*THE TASK*: What follows is a listing. Return every line of it exactly.
*****
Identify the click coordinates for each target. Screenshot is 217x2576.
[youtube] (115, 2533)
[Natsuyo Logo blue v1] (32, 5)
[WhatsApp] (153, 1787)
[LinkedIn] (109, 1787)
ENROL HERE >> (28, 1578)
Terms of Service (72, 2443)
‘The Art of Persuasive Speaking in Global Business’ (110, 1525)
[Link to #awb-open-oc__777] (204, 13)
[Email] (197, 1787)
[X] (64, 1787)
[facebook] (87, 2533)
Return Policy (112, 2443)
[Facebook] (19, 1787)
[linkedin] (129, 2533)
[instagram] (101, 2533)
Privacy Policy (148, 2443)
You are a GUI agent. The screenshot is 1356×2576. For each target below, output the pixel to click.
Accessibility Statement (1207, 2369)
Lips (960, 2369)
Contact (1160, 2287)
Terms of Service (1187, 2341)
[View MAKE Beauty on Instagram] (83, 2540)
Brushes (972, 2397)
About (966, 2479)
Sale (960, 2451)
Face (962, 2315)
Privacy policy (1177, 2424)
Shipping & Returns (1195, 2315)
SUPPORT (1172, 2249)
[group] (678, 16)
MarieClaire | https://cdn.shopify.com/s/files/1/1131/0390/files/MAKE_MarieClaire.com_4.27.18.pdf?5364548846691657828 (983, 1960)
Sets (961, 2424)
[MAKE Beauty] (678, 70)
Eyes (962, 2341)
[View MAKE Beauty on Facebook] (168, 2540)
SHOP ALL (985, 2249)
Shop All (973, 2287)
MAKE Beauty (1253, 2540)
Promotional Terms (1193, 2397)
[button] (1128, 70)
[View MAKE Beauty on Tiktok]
*****
*EXERCISE RESPONSE*:
Identify the click coordinates for each target. Screenshot is 217x2576.
[youtube] (115, 2533)
[Natsuyo Logo blue v1] (32, 5)
[WhatsApp] (153, 1787)
[LinkedIn] (109, 1787)
ENROL HERE >> (28, 1578)
Terms of Service (72, 2443)
‘The Art of Persuasive Speaking in Global Business’ (110, 1525)
[Link to #awb-open-oc__777] (204, 13)
[Email] (197, 1787)
[X] (64, 1787)
[facebook] (87, 2533)
Return Policy (112, 2443)
[Facebook] (19, 1787)
[linkedin] (129, 2533)
[instagram] (101, 2533)
Privacy Policy (148, 2443)
You are a GUI agent. The screenshot is 1356×2576. For each target below, output the pixel to click.
Accessibility Statement (1207, 2369)
Lips (960, 2369)
Contact (1160, 2287)
Terms of Service (1187, 2341)
[View MAKE Beauty on Instagram] (83, 2540)
Brushes (972, 2397)
About (966, 2479)
Sale (960, 2451)
Face (962, 2315)
Privacy policy (1177, 2424)
Shipping & Returns (1195, 2315)
SUPPORT (1172, 2249)
[group] (678, 16)
MarieClaire | https://cdn.shopify.com/s/files/1/1131/0390/files/MAKE_MarieClaire.com_4.27.18.pdf?5364548846691657828 (983, 1960)
Sets (961, 2424)
[MAKE Beauty] (678, 70)
Eyes (962, 2341)
[View MAKE Beauty on Facebook] (168, 2540)
SHOP ALL (985, 2249)
Shop All (973, 2287)
MAKE Beauty (1253, 2540)
Promotional Terms (1193, 2397)
[button] (1128, 70)
[View MAKE Beauty on Tiktok]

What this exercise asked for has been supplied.